1.4.5: As shown in class, the affine variety defined by a set of polynomials is equal to the affine variety defined by the ideal generated by its constituent polynomials. From problem 3b, we know the ideals are equal and so the varieties are also equal.

1.4.6a: If any vector space basis is infinite, every vector space basis is infinite. $I=\langle x\rangle\subseteq k[x]$ is the ideal generated by the polynomial $x$. The general form of any polynomial in this set is \[ x(a_0+a_1x+a_2x^2+\cdots+a_nx^n)=a_0x+a_1x^2+\cdots+a_nx^{n+1}\;, \] where $n$ can be any finite number. We need a linearly independent spanning set for the ideal. The obvious choice is $\{x,x^2,x^3,\ldots\}$. This infinite set obviously spans the ideal. To show linear independence, we need to convince ourselves that $a_0x+a_1x^2+a_2x^3\cdots=0$ iff $a_i=0$ for all $i$. The forward direction is obvious. For the reverse, note that $x$ may be factored out of the left hand side. $x$ is a placeholder for an arbitrary field element and so may be divided out on both sides. This leaves $a_0+a_1x+a_2x^2+\cdots=0$. The constant term in this resulting polynomial must equal zero or the whole thing cannot equal zero. We are then left with the original situation with $a_i\to a_{i+1}$, so the argument repeats. Thus we have an infinite basis for the vectorspace $I$, proving that all bases for this set are infinite, even though the basis for the ideal is finite.

◆ Data
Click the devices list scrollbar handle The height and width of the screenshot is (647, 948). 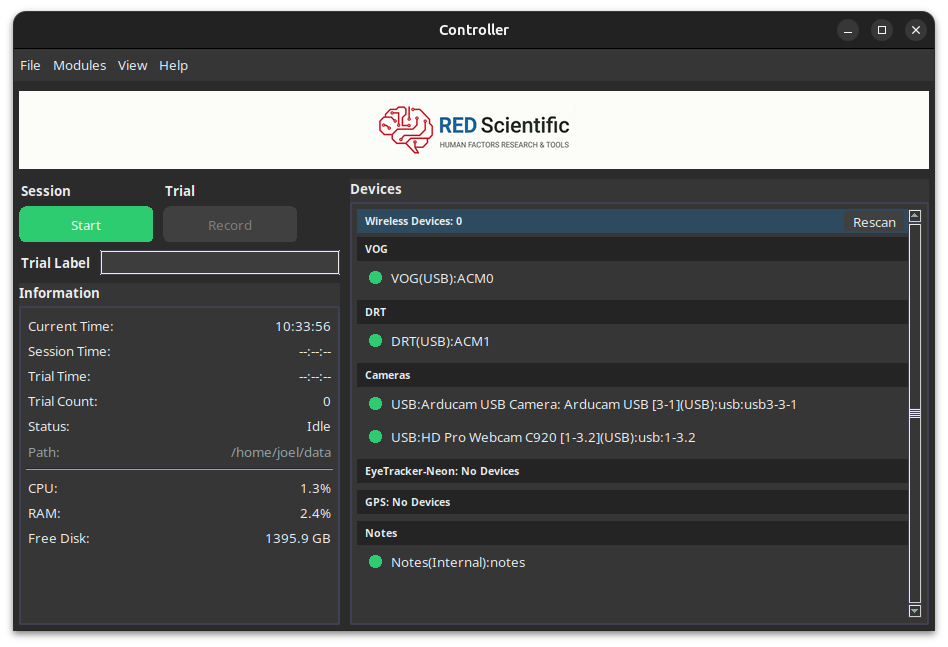click(x=914, y=413)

◆ Written task
Please translate this sentence from the passage on polynomial ideals into Spanish: "We need a linearly independent spanning set for the ideal."

◆ Written answer
Necesitamos un conjunto generador linealmente independiente para el ideal.